Another extra I dispensed with when I bought my bike was a very expensive top box. I bought a much less expensive BMW canvas luggage bag instead. It straps onto the rear rack perfectly well and while the canvas bag has a greater capacity than the carnivorous top box, it does come with a major disadvantage, so perhaps I made a mistake there.BMW Canvas Bag


You see, I do a lot of European touring and if you have read some of my previous blogs you would know that. The canvas bag, while secure enough when motoring along, is not secure when it is left on the bike, as there is no locking mechanism for the bag itself and nothing to keep it fixed to the rack. It is not the end of the world but it is quite annoying, especially if you are moving point to point each night.

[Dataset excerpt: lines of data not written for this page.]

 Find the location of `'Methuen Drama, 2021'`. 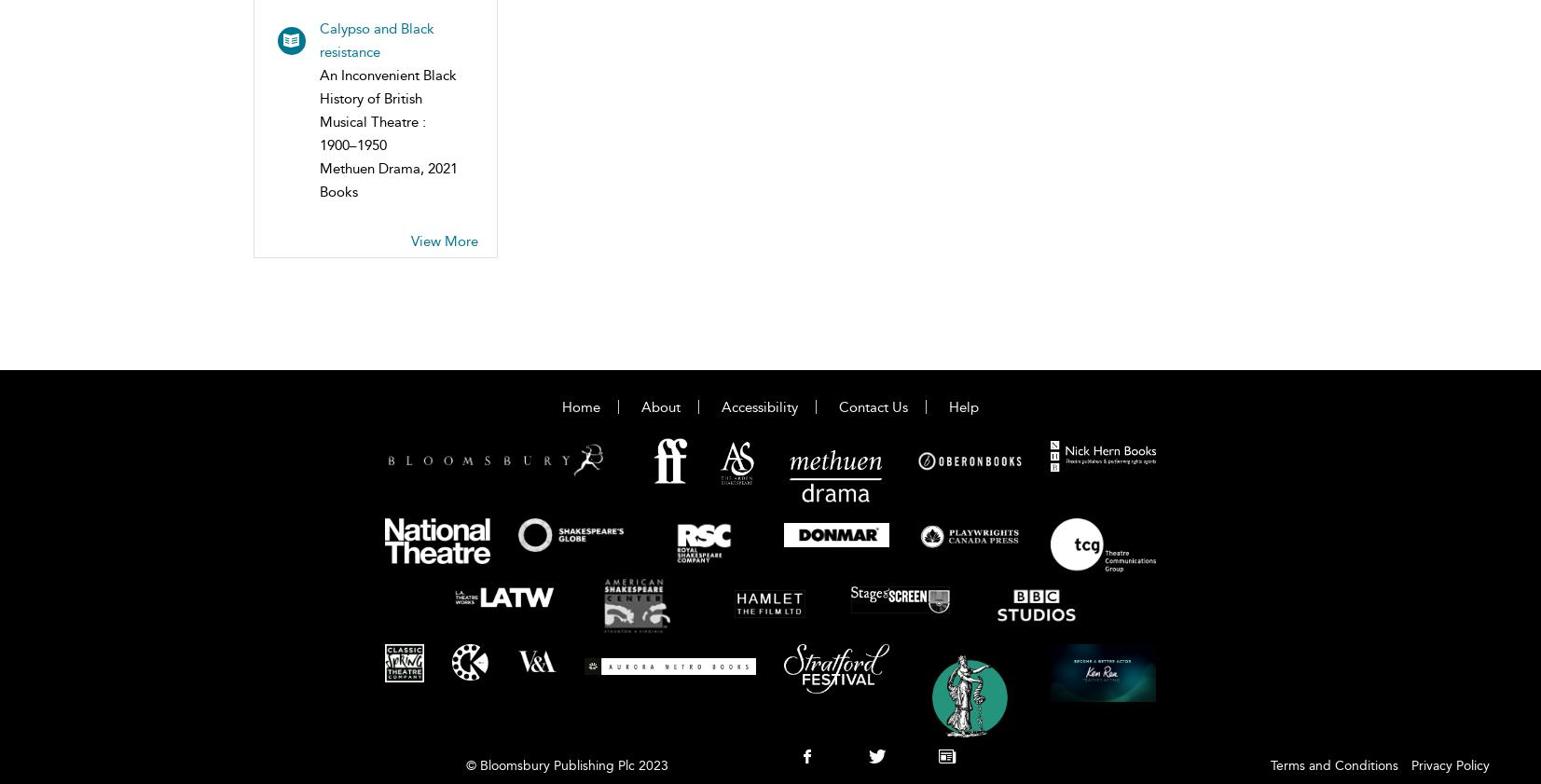

'Methuen Drama, 2021' is located at coordinates (387, 167).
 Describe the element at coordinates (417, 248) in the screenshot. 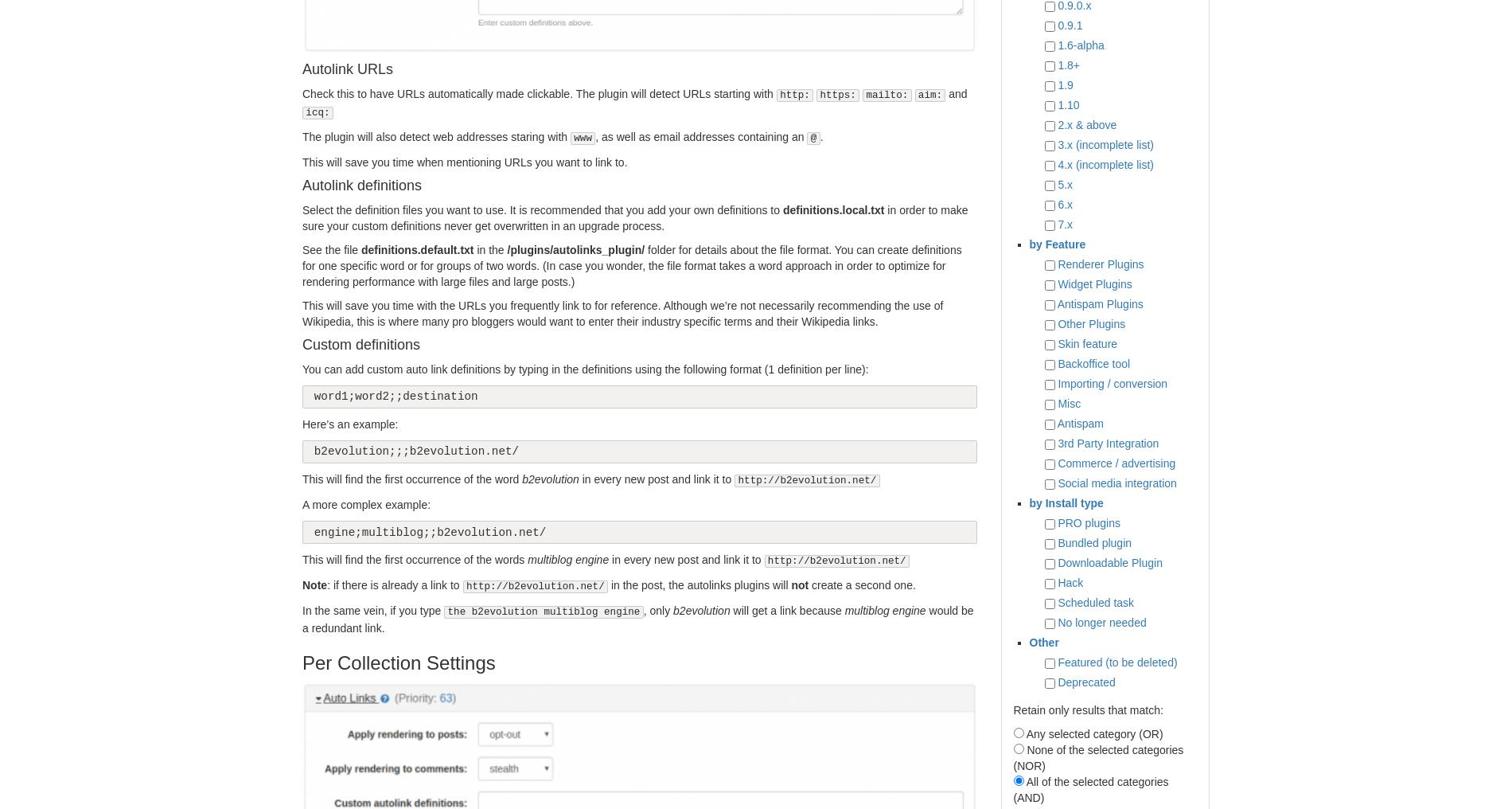

I see `'definitions.default.txt'` at that location.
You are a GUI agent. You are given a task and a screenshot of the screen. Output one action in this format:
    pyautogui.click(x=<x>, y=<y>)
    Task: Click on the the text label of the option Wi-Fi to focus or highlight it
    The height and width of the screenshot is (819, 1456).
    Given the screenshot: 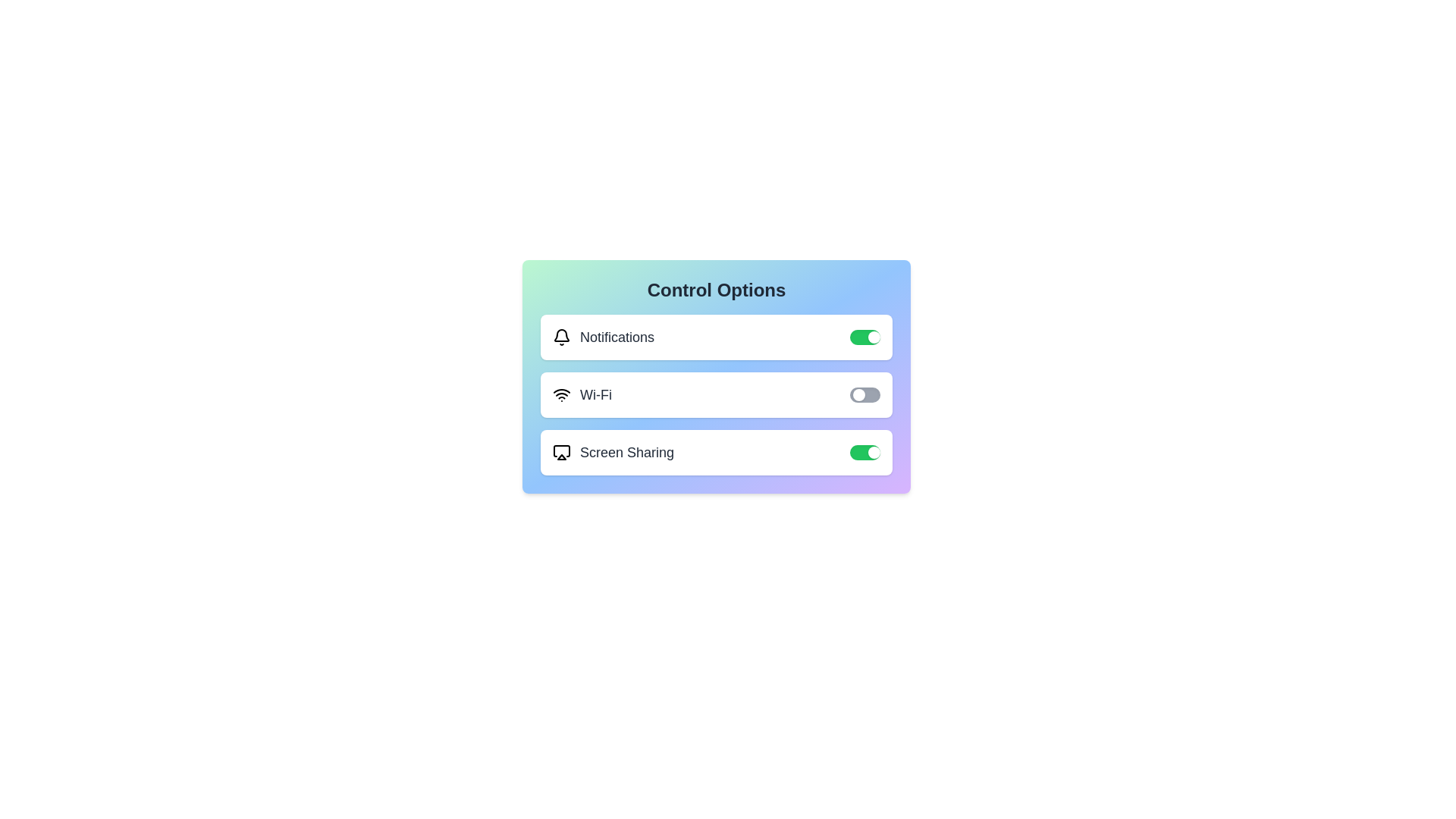 What is the action you would take?
    pyautogui.click(x=582, y=394)
    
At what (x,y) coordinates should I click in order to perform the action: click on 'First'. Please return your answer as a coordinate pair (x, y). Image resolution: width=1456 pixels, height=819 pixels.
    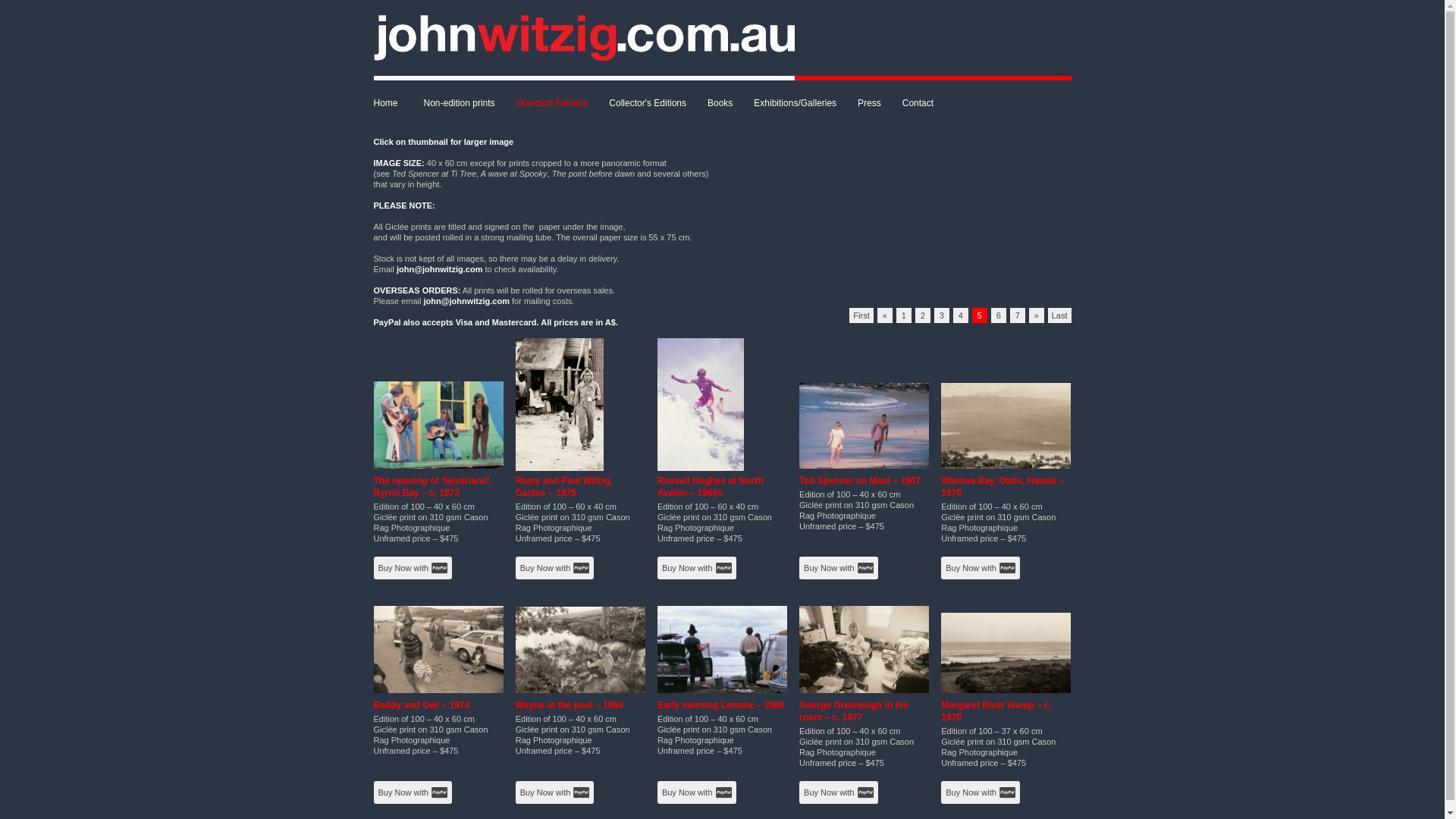
    Looking at the image, I should click on (861, 315).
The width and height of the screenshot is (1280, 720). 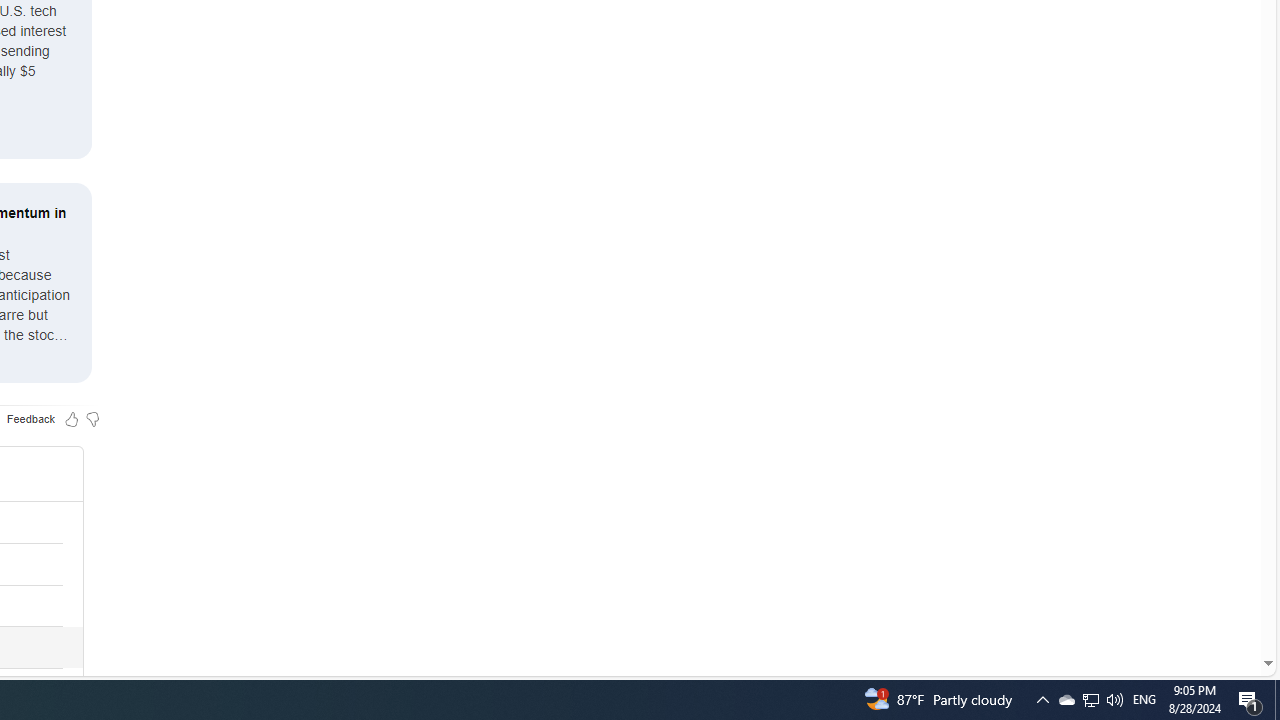 I want to click on 'Feedback Dislike', so click(x=91, y=418).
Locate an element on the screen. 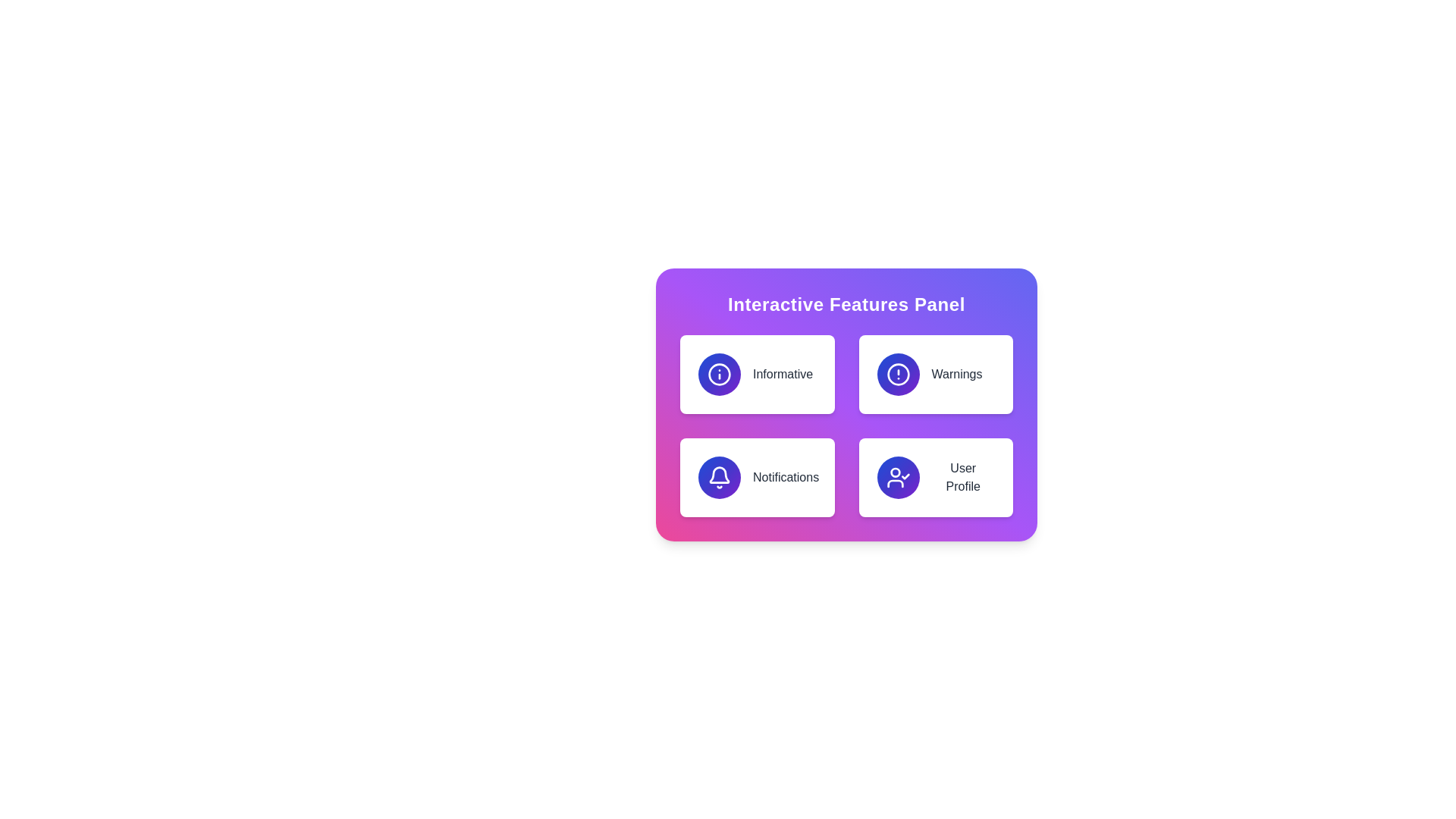 The image size is (1456, 819). the Circle (SVG element) that serves as a decorative part of the 'Informative' icon located in the top-left corner of the 'Interactive Features Panel' is located at coordinates (719, 374).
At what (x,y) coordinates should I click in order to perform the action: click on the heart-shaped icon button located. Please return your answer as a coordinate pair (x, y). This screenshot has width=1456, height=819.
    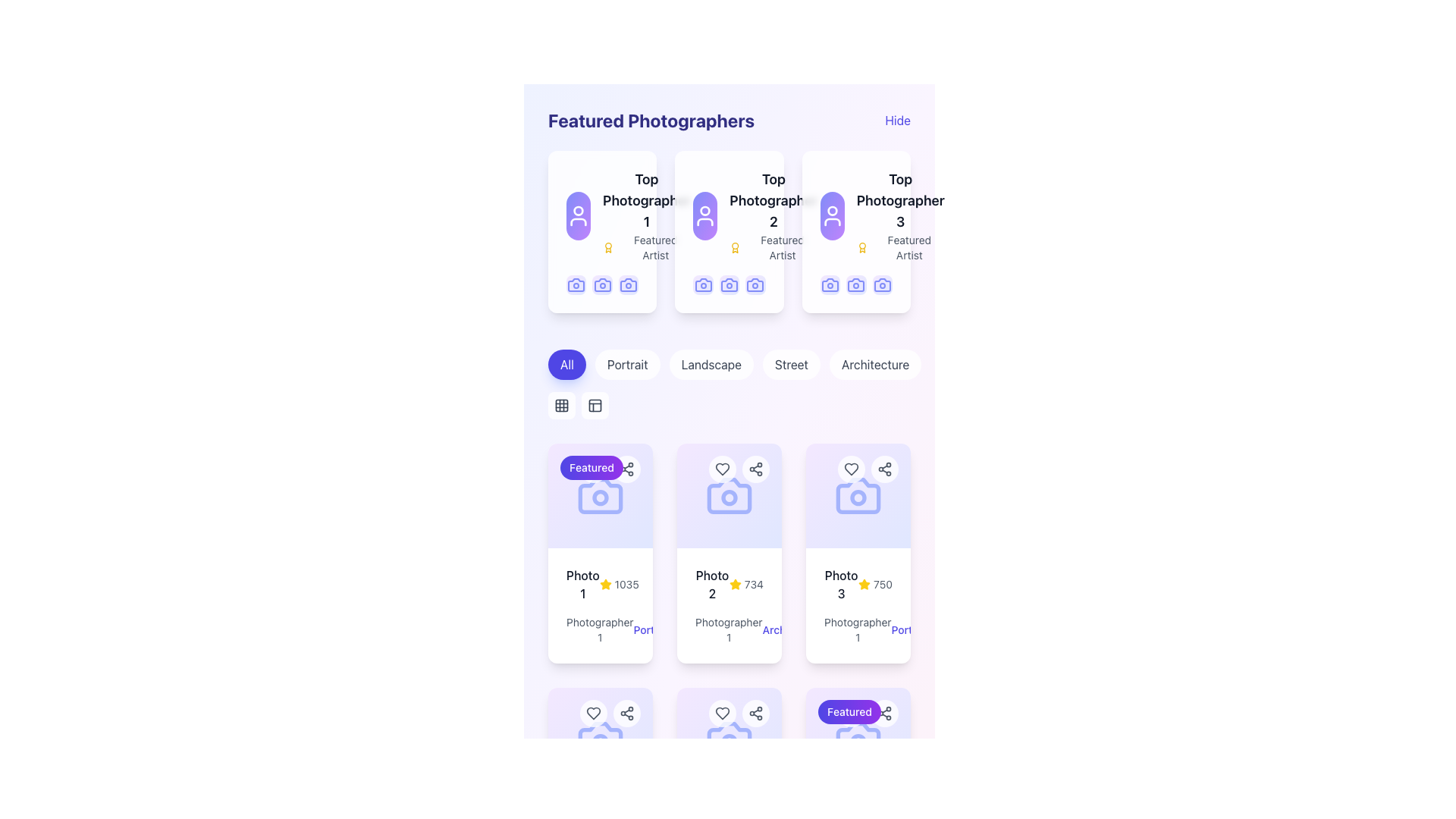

On the other hand, standard solid panniers are large, lockable, and would easily do you for a long weekend, or even a week on the road.

Other standard features of this bike are the fully adjustable screen with memory for its last position. The screen is wide enough to protect you from inclement weather and it retracts when the ignition is off to secure the Motorrad satnav unit (an extra) into the pre-prepared binnacle area.

Cruise control, heated grips, heated front and rear seats, and a host of useful outputs through the instrument panel complete the package. Via the thumb operated knurled wheel on the left grip, it provides read outs on temperature, 3 trip mileage options, tyre pressures, heat levels for grips and seats, as well as a few other things including sat nav controllability. These are all at your fingertips through the BMW system.

Electronic Suspension Adjustments are available as standard and they allow the rider to switch between rider only, rider and pillion or rider, pillion, and full luggage, in seconds. These options, coupled with a ‘rain’ ‘road’ and ‘dynamic’ setting on each, allows great suspension control to suit every riding condition.
The 118 kW (160 hp) is delivered to the rear wheel via shaft drive, so it is clean and relatively maintenance free, but beware, tyres for this bike are heavy duty due to its weight and they are not always a dealer stock item.

I cannot think of anything else that I would rather have to replace my bike but if I did I buy another one, I would consider having a set of fog lights fitted to augment the already large and bright xenon headlight with automatic levelling.

This is without doubt an expensive piece of kit and I know I am lucky to have it. Looking at second-hand values, I can see really good examples starting around £8,000, so if you have a mind to move to a touring bike and you would like to own one with a big capable engine and extreme comfort, a BMW K1600 is achievable at a reasonable cost.

Oh, and if BMW are reading this, why no folding mirrors?